I just care for what is right. If I were the lecturer, I'd quote the real author and the source – an action that does not diminish the teaching potential, and encourages sharing of good code lawfully.
Thank you so much for this gift, very clean and clever solution 😄
If anyone just wonders how to easily receive as output only the value of the solution remove the cost from the return at line 15:
if v1 == t: return cost
instead of
if v1 == t: return (cost, path)
Nice and clean
Thank you very much for this beautiful algorithm.
pretty sure this is not Dijkstra; you're doing heappush(q, (next, v2, path))
at the very end, but in True dijkstra it would need a call to "decrease_key", which in python is heap._siftdown
@xdavidliu I was confused by this until I saw https://stackoverflow.com/a/31123108. I think Dijkstra's algorithm is a higher level concept, so either implementation is valid.
More concise with path reconstruction. The node IDs are represented as integers while the edge weights as floats
from typing import *
from heapq import *
class Dijkstra:
def __init__(self,
graph: Dict[int, Dict[int, float]],
origin: int):
self.graph = graph
self.edge_to: Dict[int, int] = {}
self.distances: Dict[int, float] = {vertex: float('inf') for vertex in self.graph}
self.origin = origin
self._find(self.origin)
def _find(self, node: int):
self.distances[node] = 0
# Priority queue which stores tuples from distance to node id
# Distance is the first in the tuple order since it needs to have
# priority when entries are inserted into the priority queue
priority_queue: List[(float, int)] = [(node, 0)]
while priority_queue:
current_node, current_distance = heappop(priority_queue)
# If the distance currently recorded at the distances dict is
# bigger than the one pushed to the pq then we do not need to
# process this entry
if current_distance > self.distances[current_node]:
continue
for n, weight in self.graph[current_node].items():
updated_distance = current_distance + weight
if updated_distance < self.distances[n]:
self.distances[n] = updated_distance
self.edge_to[n] = current_node
heappush(priority_queue, (n, updated_distance))
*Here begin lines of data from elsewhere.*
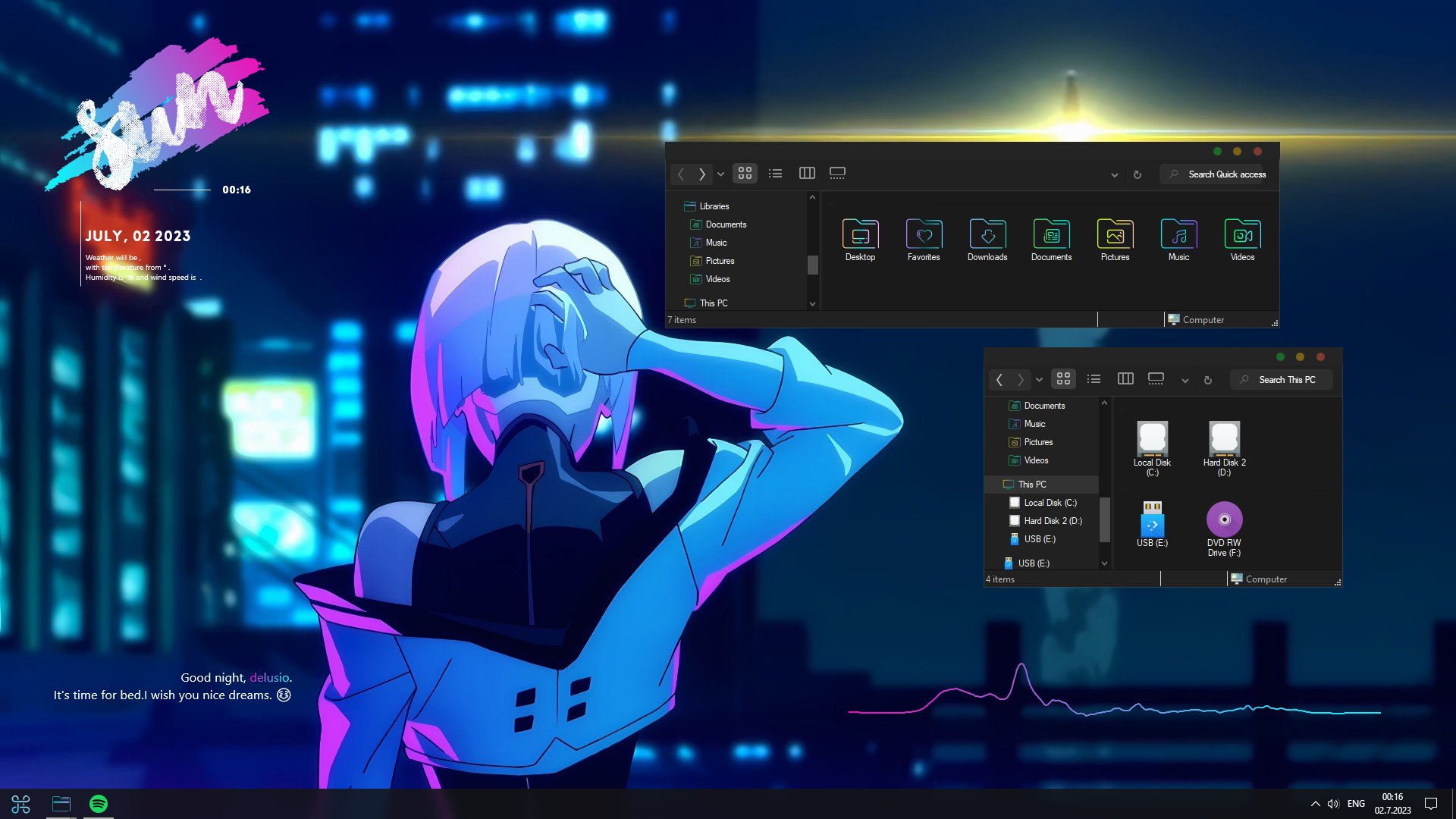
Task: Open the Favorites folder
Action: pyautogui.click(x=924, y=235)
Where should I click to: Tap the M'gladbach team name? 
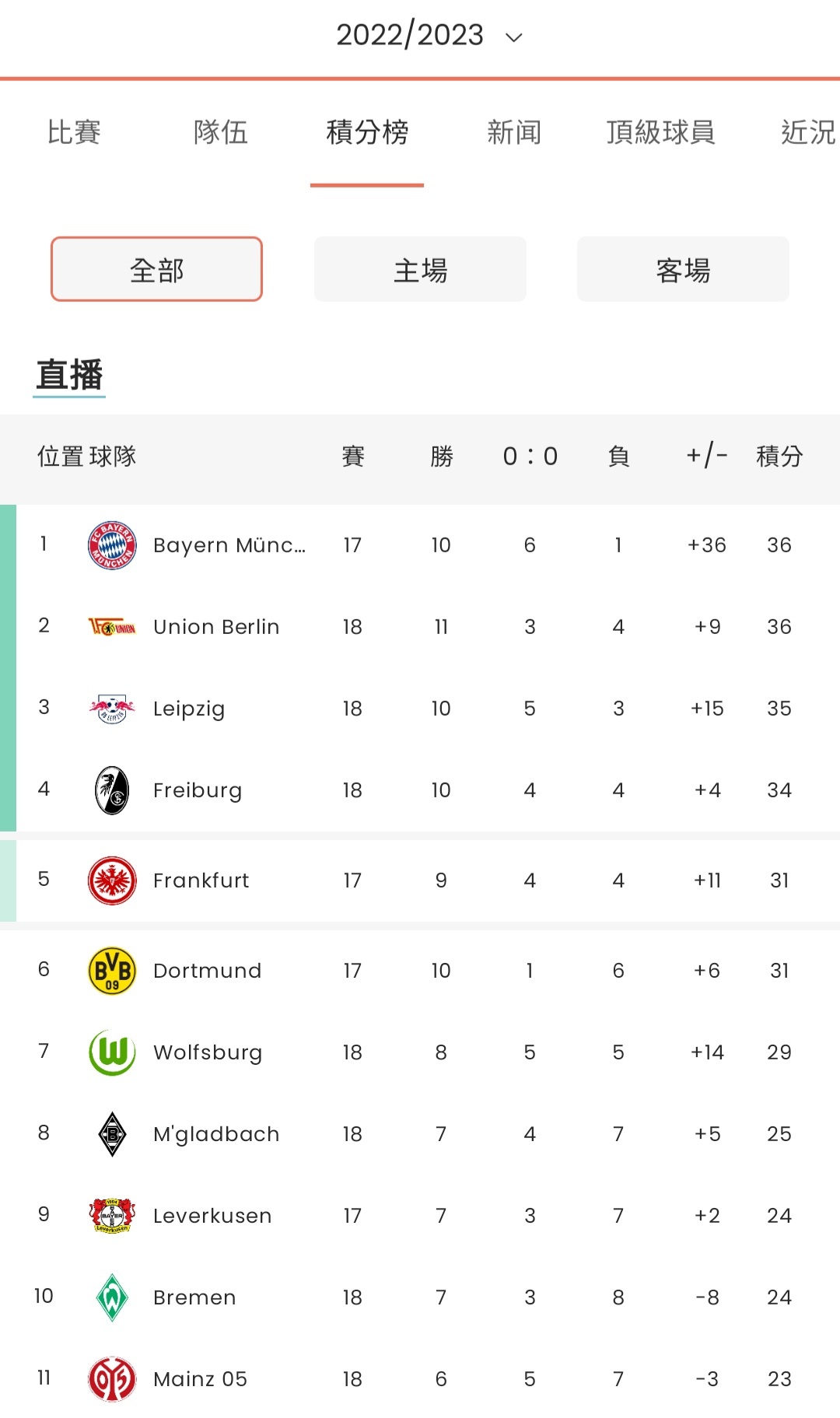click(x=216, y=1134)
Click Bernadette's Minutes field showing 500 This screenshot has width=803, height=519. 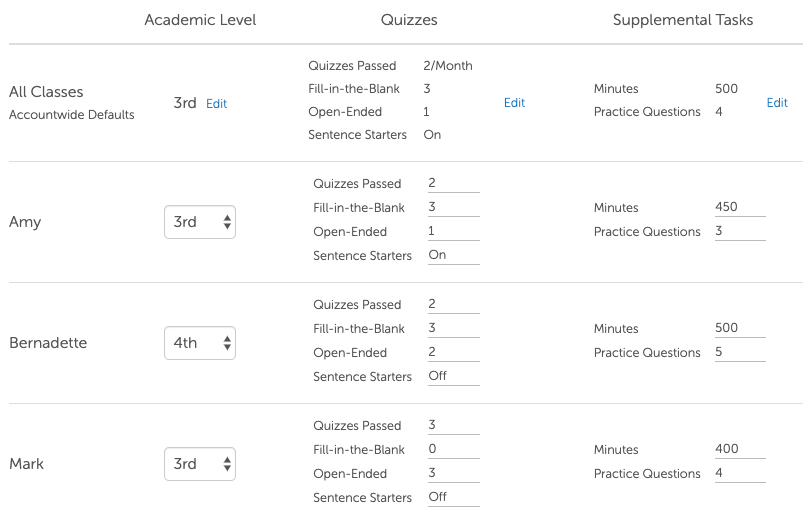pos(740,328)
def reconstruct_path(self, destination: int) -> List[int]:
node: int = destination
path: List[int] = []
while node != self.origin:
path.append(node)
node = self.edge_to[node]
path.reverse()
return path
if __name__ == '__main__':
graph = {
1: {2: 1, 3: 4},
2: {1: 1, 3: 2, 4: 5},
3: {1: 4, 2: 2, 4: 1},
4: {2: 5, 3: 1}
}
dijkstra: Dijkstra = Dijkstra(graph, 1)
print(dijkstra.distances)
print(dijkstra.reconstruct_path(4))
print(dijkstra.reconstruct_path(2))
print(dijkstra.reconstruct_path(3))
friends don't let friends import *
😄
Wildcard imports (from module import *) should be avoided, as they make it unclear which names are present in the namespace, confusing both readers and many automated tools. There is one defensible use case for a wildcard import, which is to republish an internal interface as part of a public API (for example, overwriting a pure Python implementation of an interface with the definitions from an optional accelerator module and exactly which definitions will be overwritten isn’t known in advance).
When republishing names this way, the guidelines below regarding public and internal interfaces still apply.
Finally an implementation that solves my needs! Thanks!